To create the Sentiment variable we use cut to break the value range of scores into thirds. There is an argument called labels that allows us to choose the names of the new values.
library(reshape2)
m <- melt(df, variable.name="Question", value.name="Average", id=c("Demo1", "Demo2", "Demo3"))
m$Question <- gsub("Q", "", m$Question)
a <- aggregate(Average~., m, mean)
a$Sentiment <- cut(a$Average, seq(1,5,length.out=4), labels=c("Negative", "Neutral", "Postive"), include.lowest=T)

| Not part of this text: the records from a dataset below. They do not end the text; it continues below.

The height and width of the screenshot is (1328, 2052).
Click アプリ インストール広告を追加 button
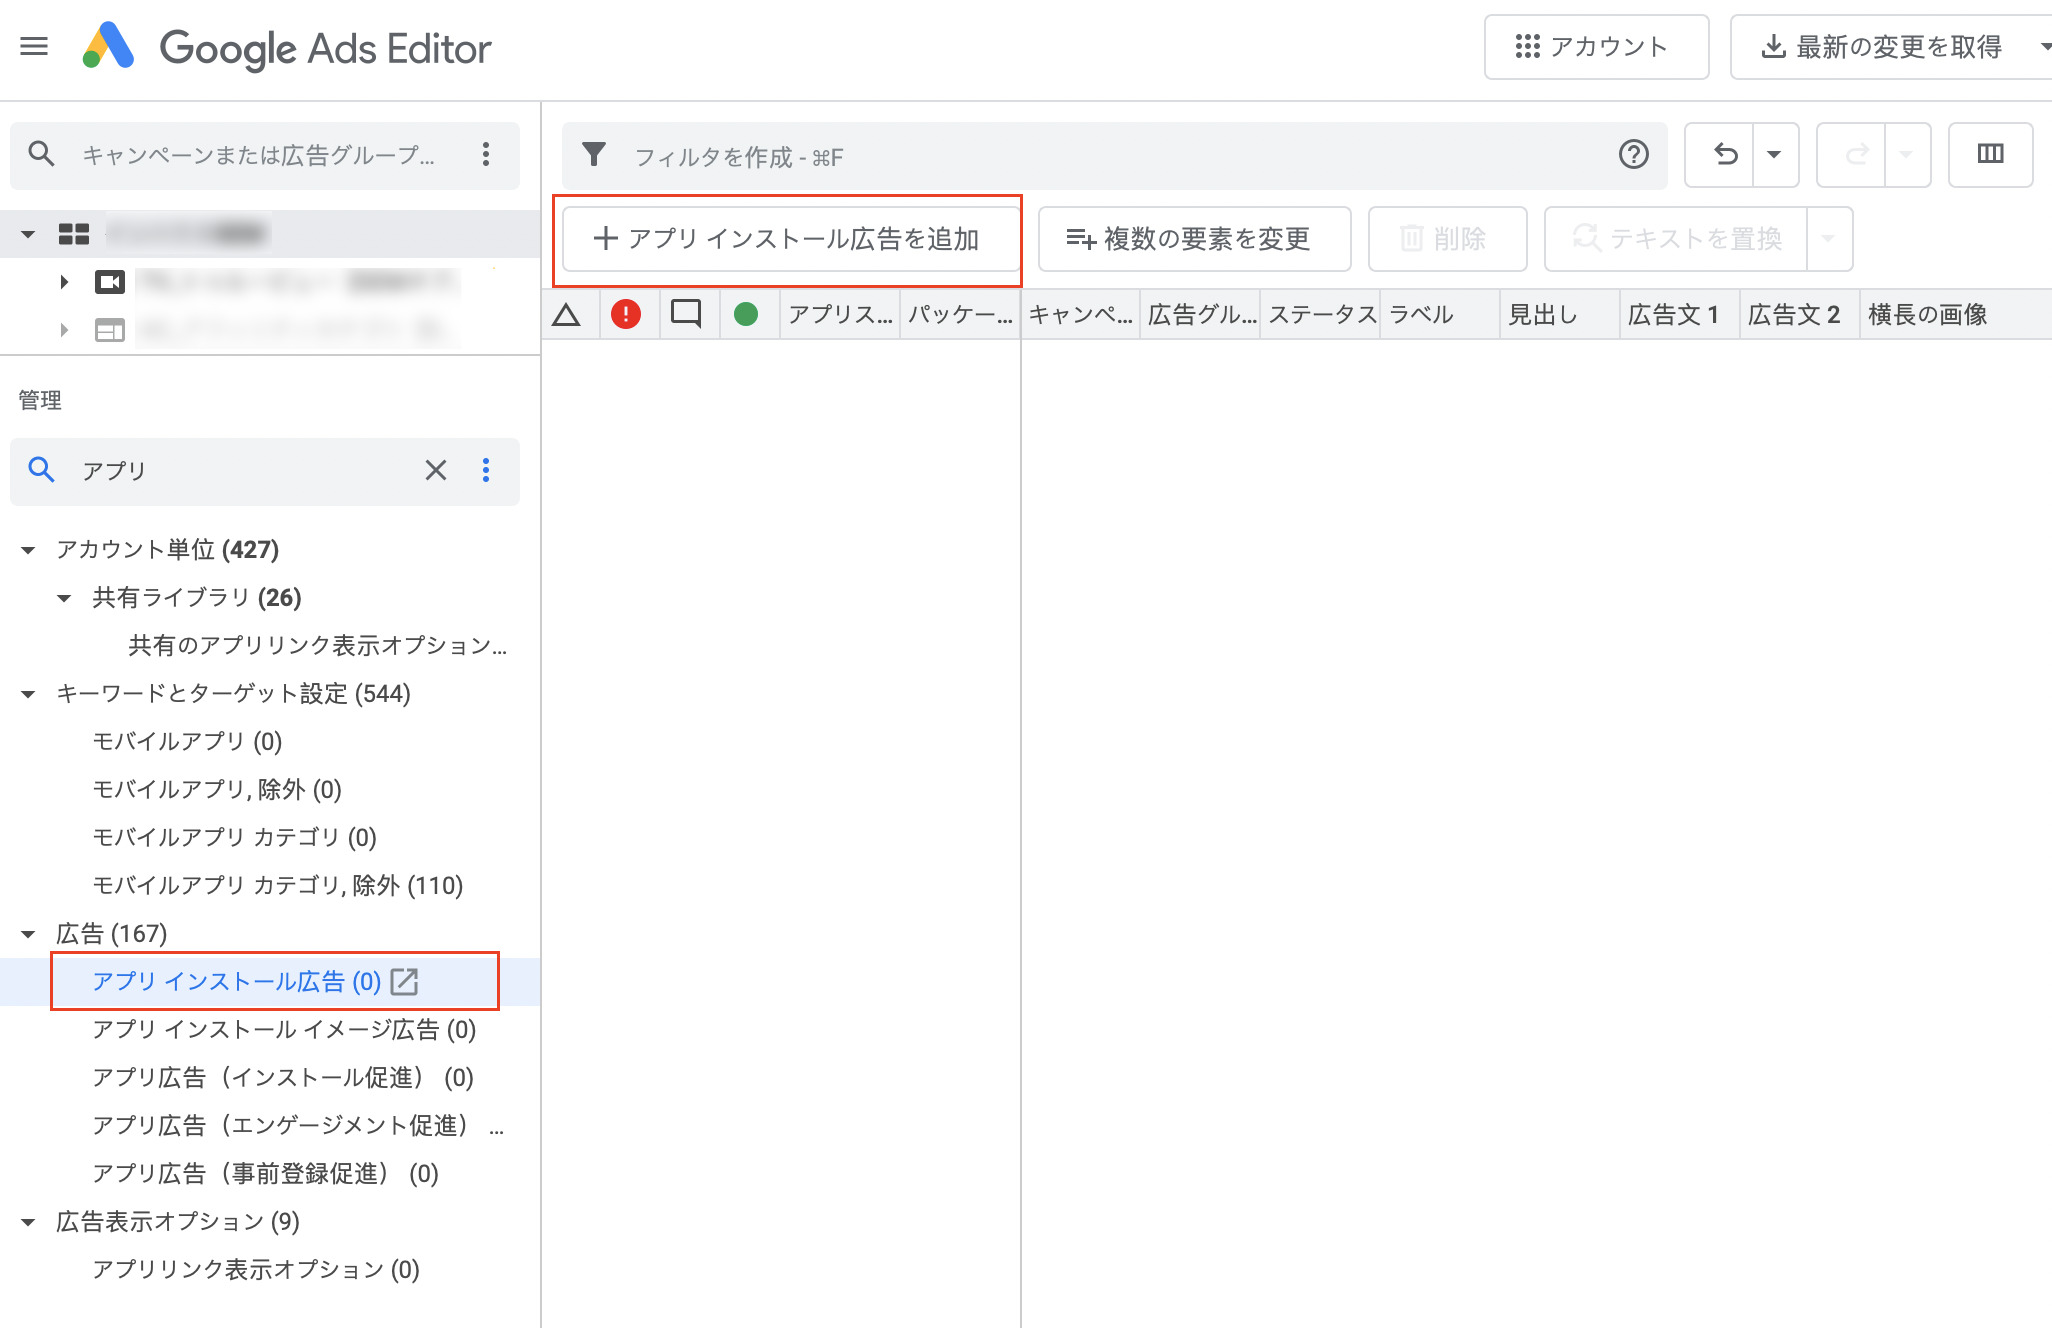[788, 239]
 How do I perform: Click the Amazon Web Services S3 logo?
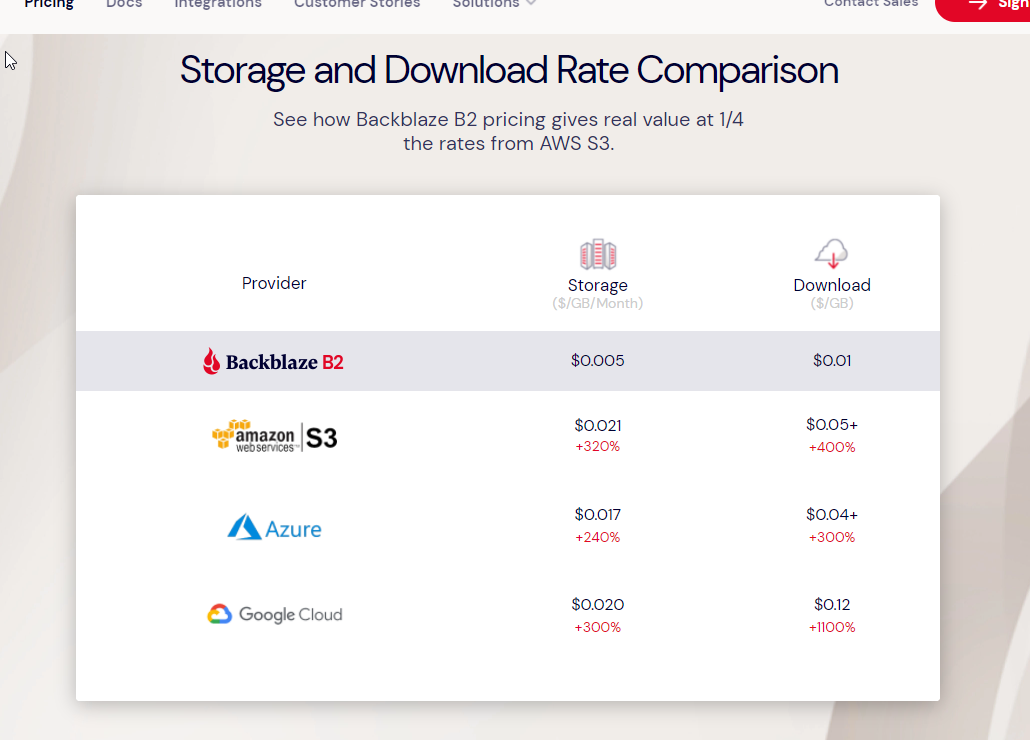pyautogui.click(x=275, y=437)
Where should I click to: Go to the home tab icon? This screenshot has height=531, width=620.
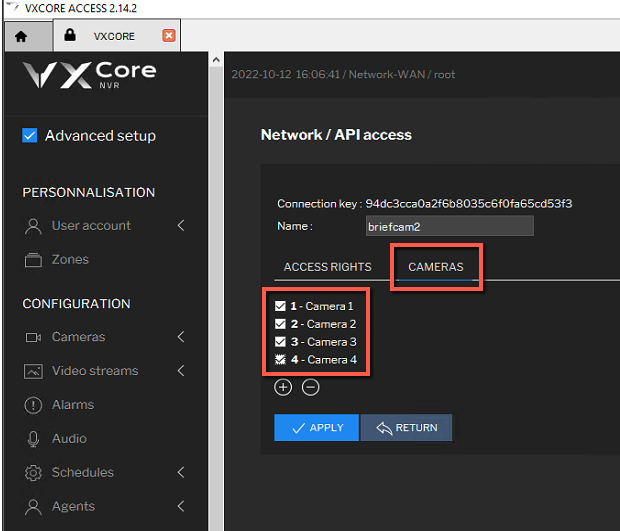[x=21, y=37]
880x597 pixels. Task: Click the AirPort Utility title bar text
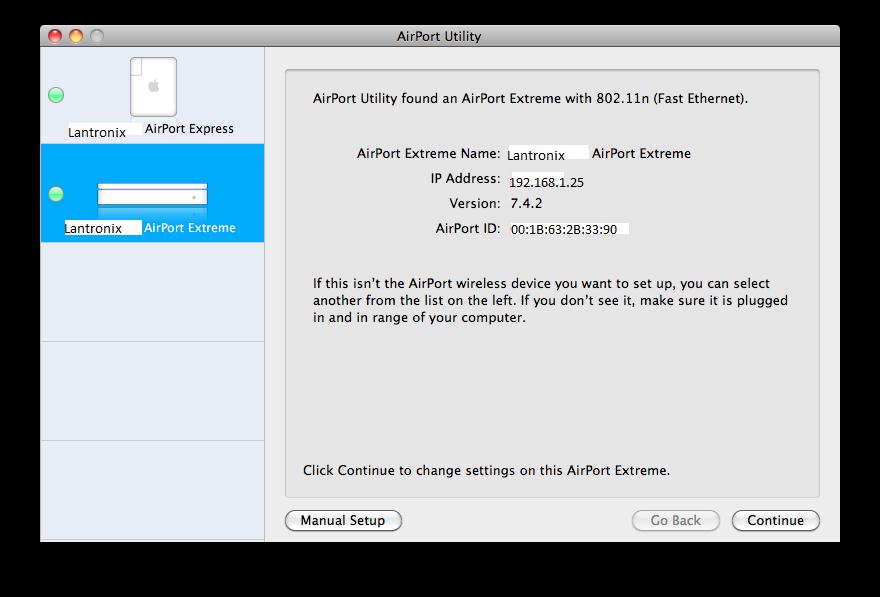[439, 37]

# Demo1 Demo2 Demo3 Question Average Sentiment
# 1 1 1 1 1 1 Negative
# 2 1 2 1 1 2 Negative
# 3 2 1 2 1 1 Negative
# 4 1 2 2 1 3 Neutral
# 5 2 3 2 1 4 Postive
# 6 1 1 1 2 2 Negative
# 7 1 2 1 2 3 Neutral
# 8 2 1 2 2 5 Postive
# 9 1 2 2 2 4 Postive
# 10 2 3 2 2 1 Negative
Note below that I deleted the "ID" and "Average.Score" columns as they will be recalculated in the process.
Data
df <- read.table(text="
ID Q1 Q2 Q3 Q30 Demo1 Demo2 Demo3 Average.Score
1 1 2 2 2 1 1 1 2.5
2 2 3 1 5 1 2 1 2.7
3 4 1 5 4 2 3 2 1.6
4 1 5 4 3 2 1 2 2.5
5 3 4 4 1 1 2 2 1.4", header=T)
df <- df[,!names(df) %in% c("ID", "Average.Score")]
Under the assumption, that you have data set like this (make it data.table):
ID Q1 Q2 ... Demo1 Demo2 Demo3
1: 1 7 8 2 7 3
2: 2 3 7 6 10 1
3: 3 6 1 5 5 8
4: 4 5 9 10 1 7
5: 5 10 4 8 4 6
and dictionary of answers scores:
value Question Score
1: 7 1 17
2: 3 1 6
3: 6 1 19
Lets transform data to have Question, Answer, ID, Demo:
d2 <- melt(dt, id.vars=c('ID', 'Demo1', 'Demo2', 'Demo3'), measure.vars=grep('^Q[0-9]+$', colnames(dt), val=T))
d2[, c('Question', 'variable'):=list(substring(variable,2), NULL)]
R> d2
ID Demo1 Demo2 Demo3 value Question
1: 1 2 7 3 7 1
2: 2 6 10 1 3 1
3: 3 5 5 8 6 1
Now let's add scores:
d3 <- merge(d2, vals_enc, by=c('Question', 'value'))
And finally get average score and respondents for Question and Demographics:
d3[, list(Avg=mean(Score), Number=.N), .(Question,Demo1,Demo2,Demo3)]
Question Demo1 Demo2 Demo3 Avg Number
1: 1 6 10 1 6 1
2: 1 10 1 7 18 1
3: 1 5 5 8 19 1
Note:
for each Id there is the same demographic status, so number of respondents for each combination of Demographic and Question should be the same.
As it comes to part 2 of the Question:
do you have such calculations or are you looking for them?